Avec « Othmar, le cèdre du Paradis », il s’interroge sur la nature même de la sainteté. Cet Othmar, est-ce un vagabond, un fornicateur, un partageux, un saint ? Qui guide la main du chroniqueur ? « Sa voix était celle d’un singe, Mais Lambertus parvint à imposer le silence et à confesser qu’il avait péché contre un saint, car il est saint conclut-il en glapissant, et tout ce que j’ai pu dire de lui n’est que bobards et boniments. » Dans « Ars à vie », le narrateur, en goguette dans le sanctuaire carton-pâte du brave curé, retouche l’icône d’un clergé conservateur et anti-communard. « Jean-Marie Baptiste Vianney a bâti son pouvoir sur la peur. Une peur panique et continue qui courait en filigrane dans les têtes du diocèse. » Lors du voyage de retour, il l’imagine, à l’arrière de sa voiture, jubilant de la fin du monde annoncée par un ange.
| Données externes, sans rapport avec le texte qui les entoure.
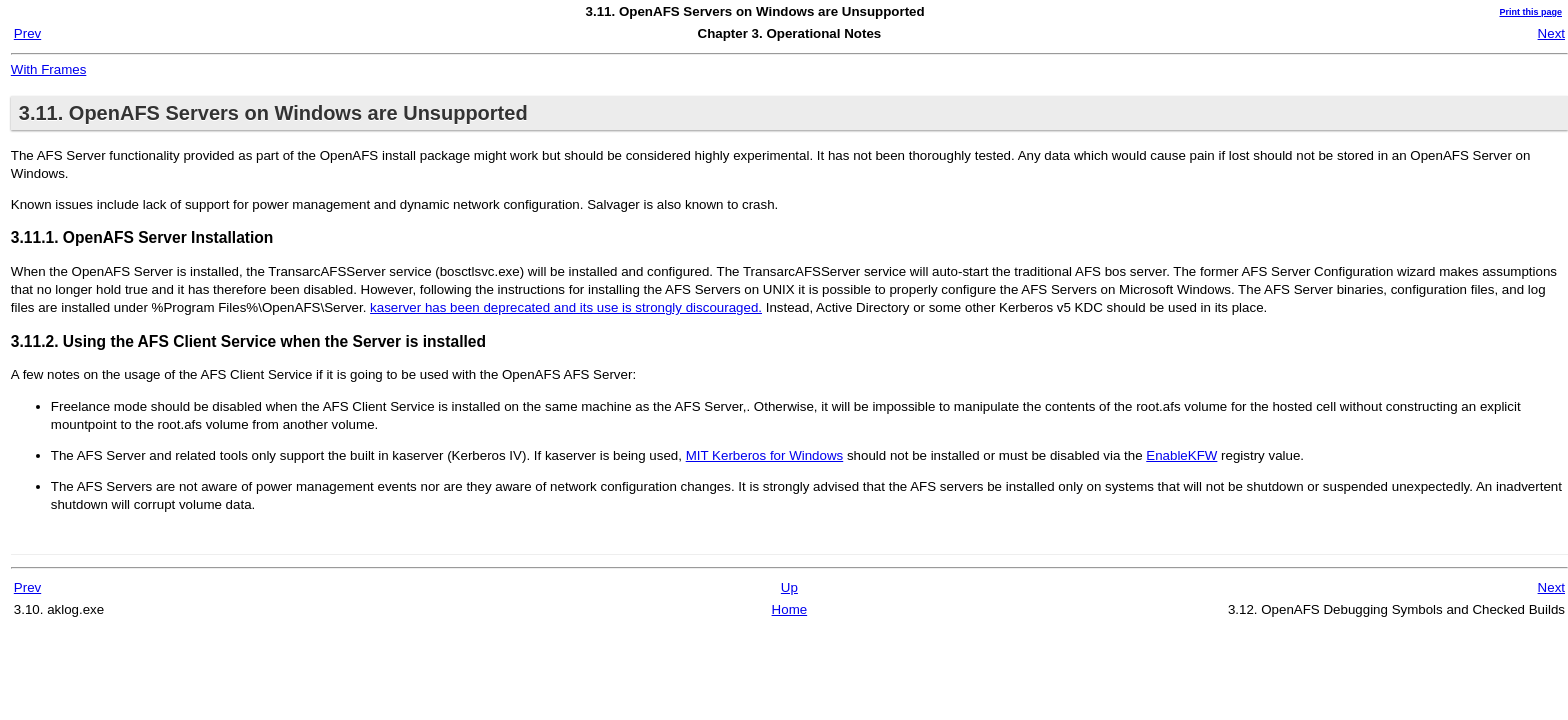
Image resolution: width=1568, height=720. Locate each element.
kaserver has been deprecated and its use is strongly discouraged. (566, 307)
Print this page (1530, 12)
Avec « Voyage de Saint Venedikt », hommage à Venedikt Erofeev, banni de l’Union nationale des écrivains sous Brejnev, il amorce un parallèle entre la consommation d’alcool du Soviétique, et sa propre ingurgitation de tranquillisants, morphine, héroïne, méthadone, tout en cernant des trous noirs, désignant des pissotières… L’ultime histoire parle du père, de sa dernière volonté, expulsé de l’asile pour mourir d’un cancer du foie. « J’ai pris une décision, tu vas la trouver bizarre, elle est bizarre. Je vais passer mes dernières heures en faisant la planche. » Les voilà partis à la recherche d’une étendue appropriée. Burlesque et pathétique. D’autres récits cinglants, facétieux, libidineux évoquent Saint Sébastien, le perclus, Marie, la pas si vierge… Si l’enfer, le mal de vivre, l’intranquillité se dégagent des textes, l’écriture, elle, irradie. Tendue, alerte, elliptique.

Dominique Aussenac

Histoires saintes, de Jean-Jacques Bonvin Autre part, 156 pages, 20

Au pied de la lettre Par Dominique Aussenac
Le Matricule des Anges n°192 , avril 2018.